Bio: Prof. Dr. Paul Carmichael has worked in the Safety & Environmental Assurance Centre (SEAC) of Unilever in the UK since 2004, where he is responsible for the development and implementation of novel non-animal-based approaches for assuring human and environmental health; that is to say, how can consumer and environmental safety be assured without using and harming animals? He has over forty years’ experience in toxicology and cancer research, largely in the academic arena, and prior to Unilever, he was a Senior Lecturer at Imperial College London in the Faculty of Medicine, where he taught pharmacology and toxicology and conducted research into advances in toxicology. A graduate of Surrey University with a B.Sc. in Biochemistry/Toxicology and a Ph.D. from King’s College London, he was a postdoctoral scientist at the Institute of Cancer Research (Royal Marsden Hospital) for seven years, exploring mechanisms of chemical genotoxicity and carcinogenicity. He currently has close academic links with Peking and Shenyang Medical Universities in China (Schools of Public Health) and is a past Assistant Professor of Pathology and Laboratory Medicine at Brown University in the USA. He has been an Endowed Professor at Wageningen University, Division of Toxicology in the Netherlands, since March 2020. His passion is the advancement of new safety assessment approaches using the inspiration of ‘Toxicity Testing in the 21st Century’ – this can be termed ‘next generation risk assessments’ or NGRA.

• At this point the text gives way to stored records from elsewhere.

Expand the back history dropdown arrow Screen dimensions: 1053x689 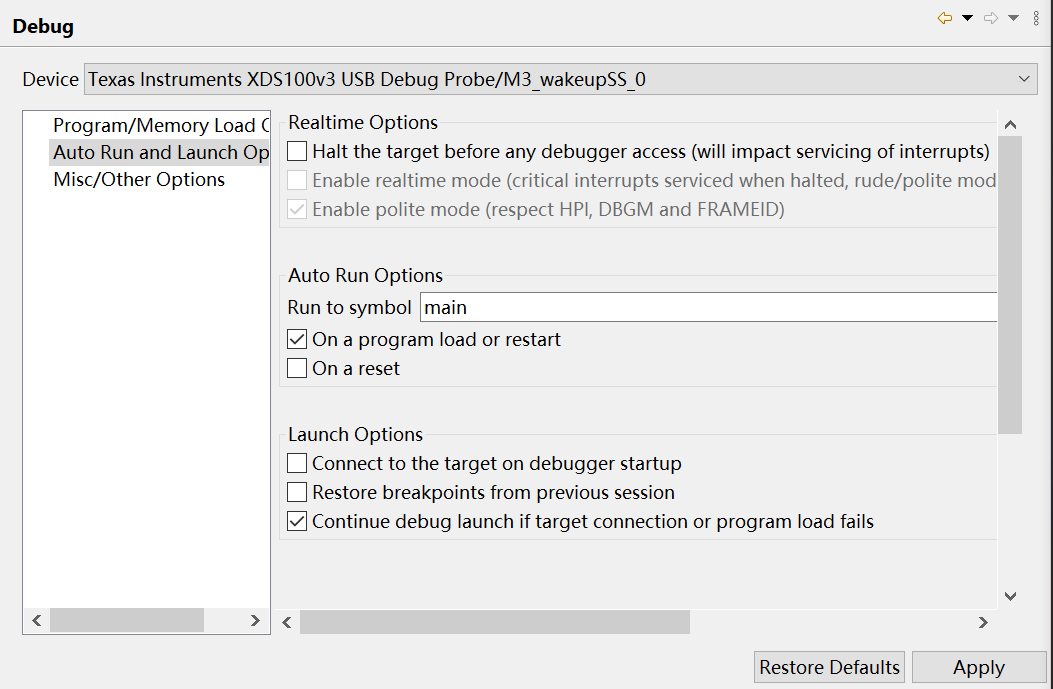[x=967, y=18]
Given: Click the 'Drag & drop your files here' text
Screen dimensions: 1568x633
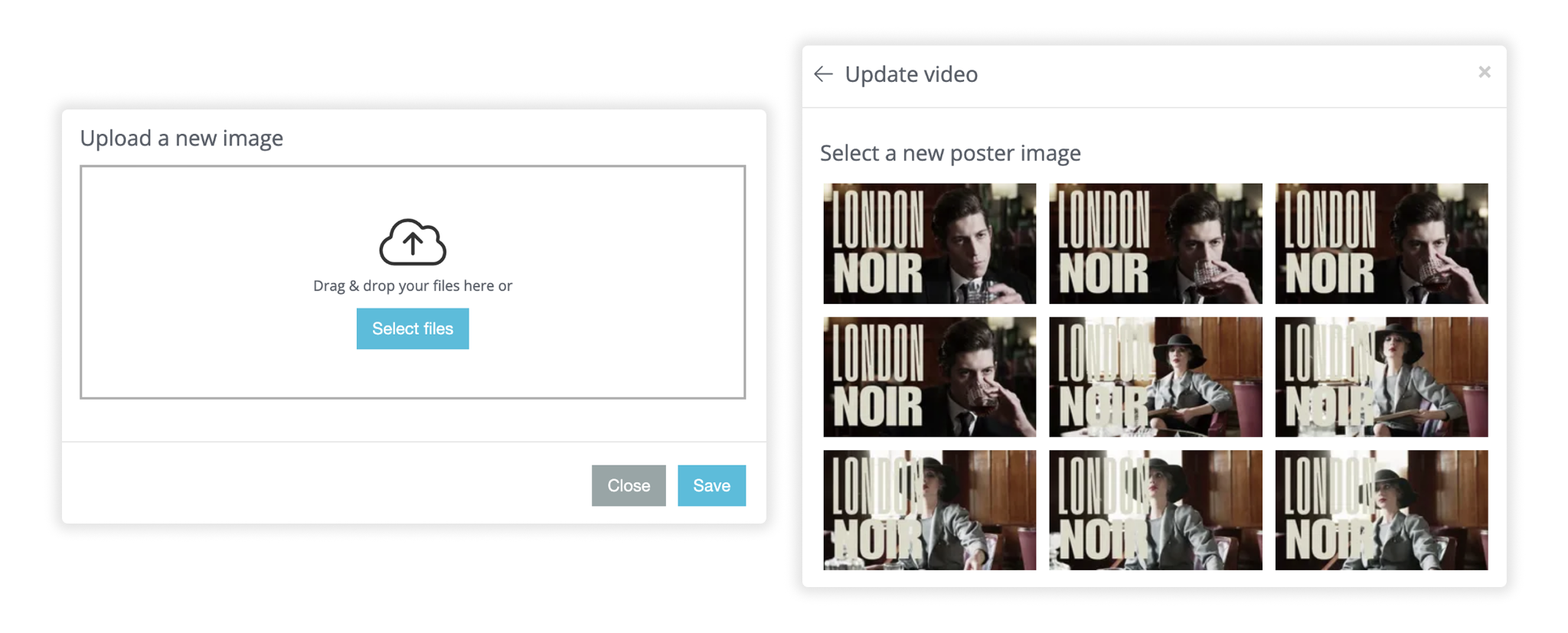Looking at the screenshot, I should tap(413, 286).

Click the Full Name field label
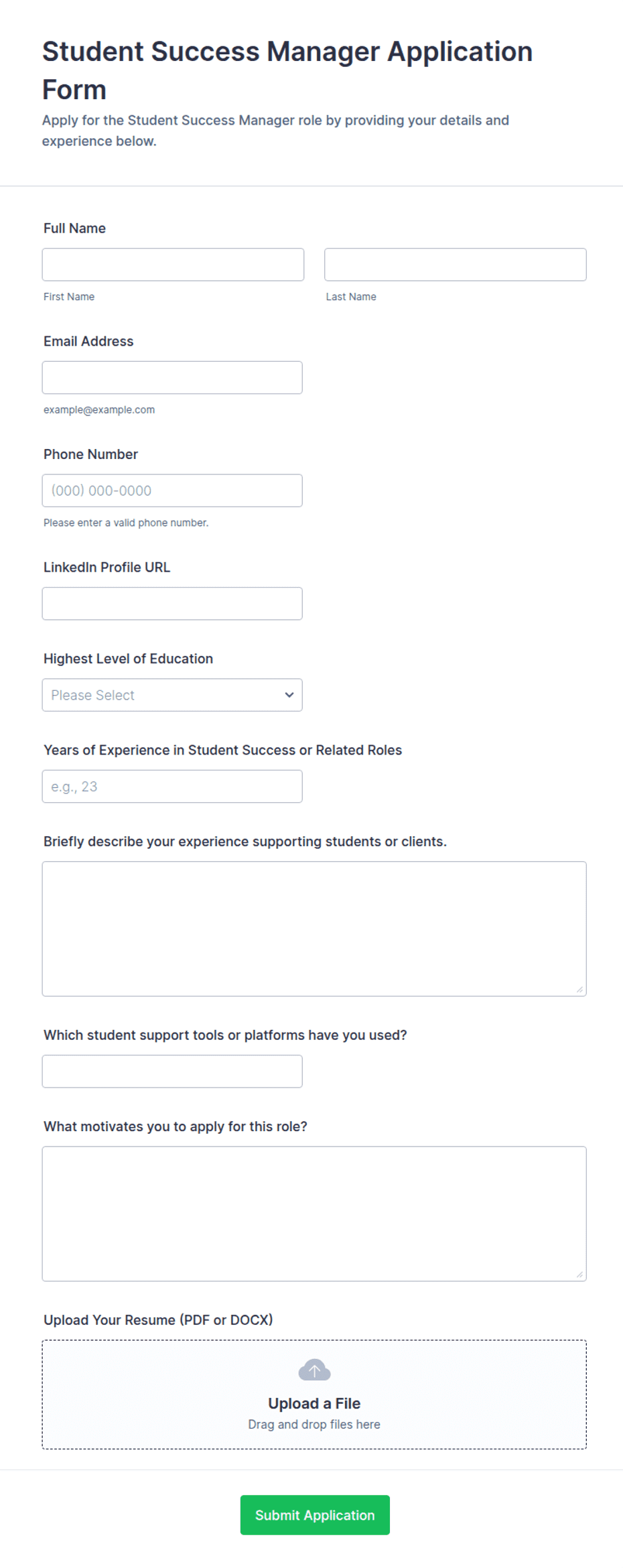coord(74,228)
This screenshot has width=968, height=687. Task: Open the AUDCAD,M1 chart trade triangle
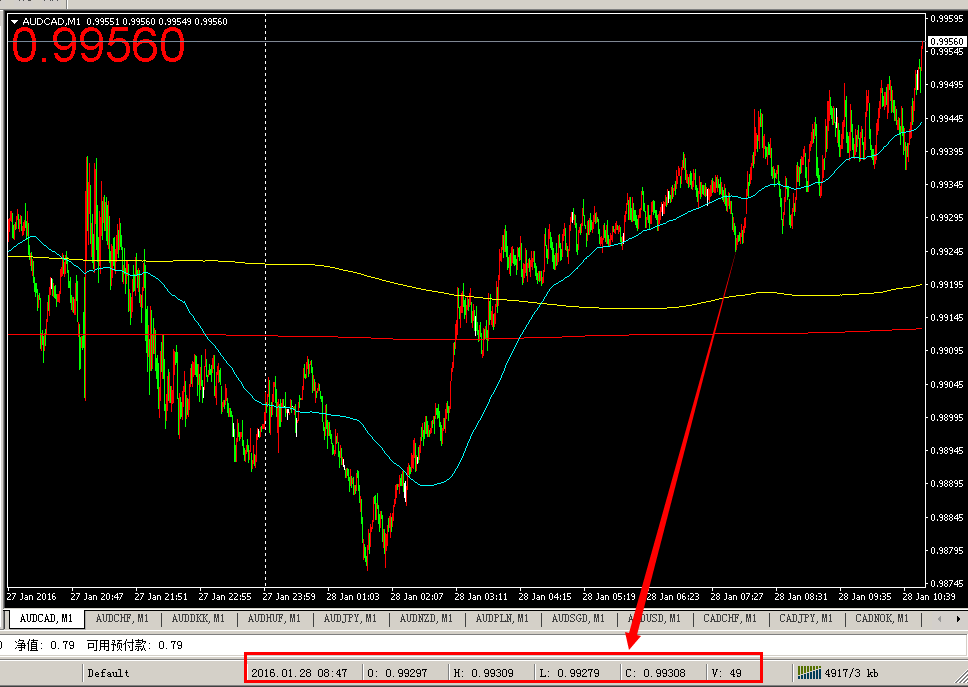pyautogui.click(x=14, y=21)
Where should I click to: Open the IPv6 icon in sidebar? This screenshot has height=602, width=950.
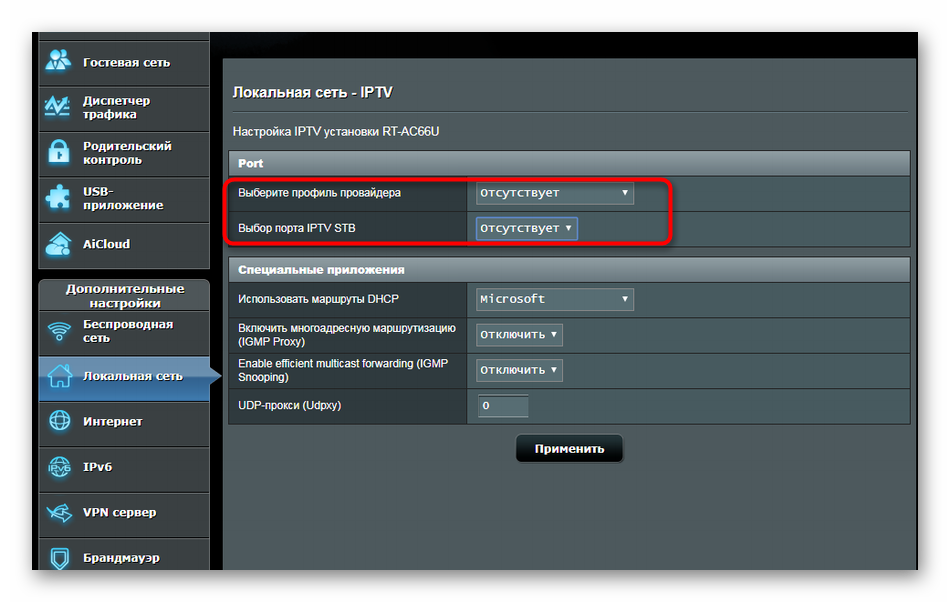tap(59, 467)
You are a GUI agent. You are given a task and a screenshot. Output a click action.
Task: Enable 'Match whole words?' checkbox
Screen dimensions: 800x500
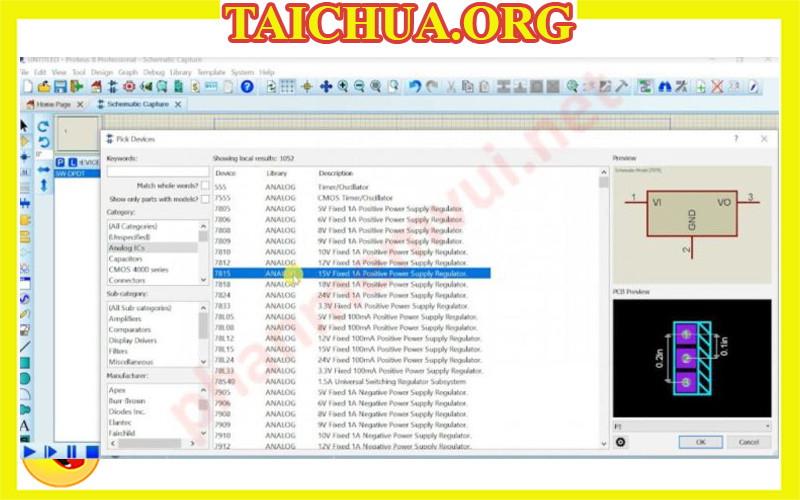204,185
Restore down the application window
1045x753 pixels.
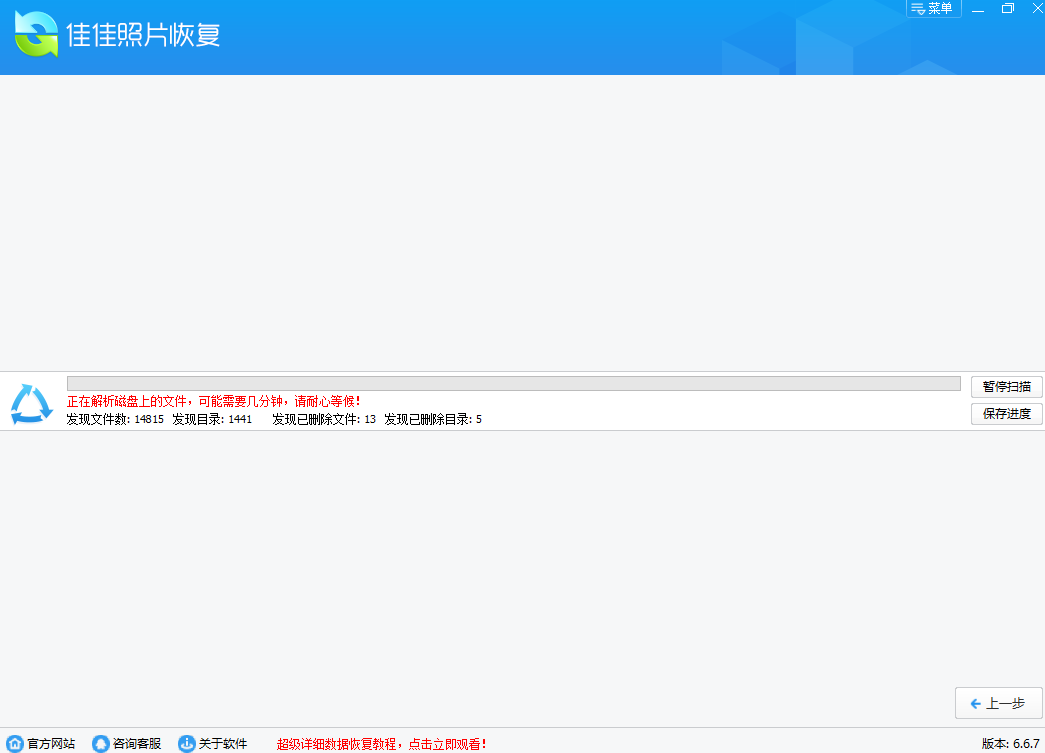point(1007,9)

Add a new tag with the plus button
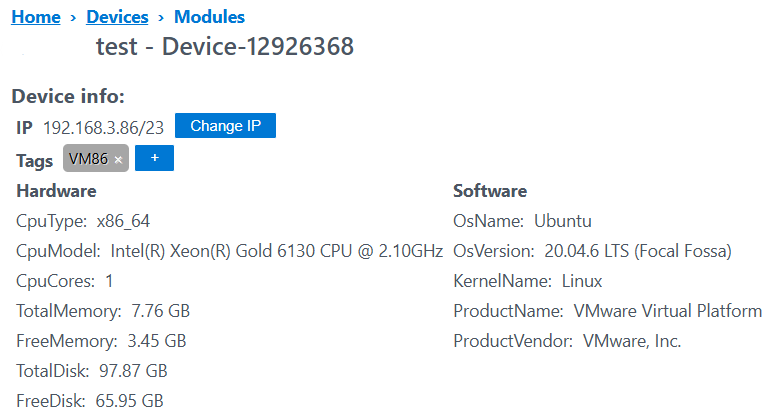(154, 158)
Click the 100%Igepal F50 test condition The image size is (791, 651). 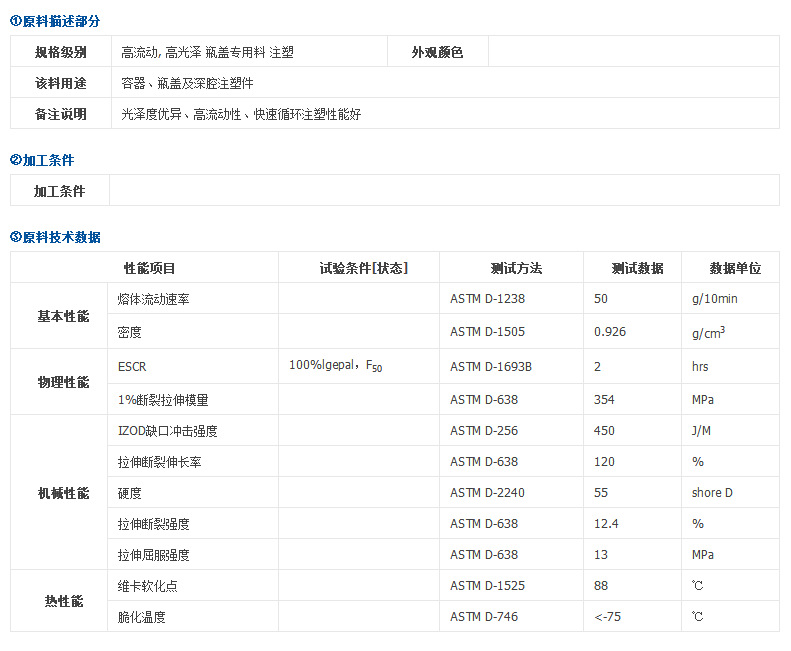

Abstract: The integration of New Approach Methodologies (NAMs) and Next Generation Risk Assessment (NGRA) is particularly challenging for complex toxicological endpoints such as repeated dose systemic toxicity, as a variety of mechanisms can lead to observed toxicological effects. Therefore, a one-to-one replacement of the sub-chronic and chronic repeated animal tests is not a viable strategy. Instead, a promising approach is to derive surrogate points of departure for systemic toxicity from an in vitro battery that is designed to provide bioactivity measures that are not linked to specific hazards but is protective of human health. In vitro batteries may comprise a variety of technologies including high-throughput transcriptomics (HTTr), high-throughput phenotypic profiling (HTPP; cell painting), in vitro pharmacology profiling (IPP), and reporter-gene based assays and cellular stress panels (CSP). The presentation will discuss the outcome of an evaluation of a systemic toolbox in the context of a Tier 1 risk assessment of consumer products. The toolbox comprises physiologically based kinetic (PBK) models to predict internal exposures, and bioactivity NAMs designed to give broad coverage across many different toxicity modes of action (HTTr, IPP, CSP). The output of the toolbox is the calculation of a bio-activity: exposure ratio (analogous to a margin of internal exposure), which can be used to inform decision-making. In this work we have expanded upon an initial pilot study of 10 chemicals with an additional 38 chemicals and 70 consumer exposure scenarios. We found that, for the majority of these (>90%), the NAM-based workflow is protective of human health, enabling us to make animal-free safety decisions for systemic toxicity and preventing unnecessary animal use.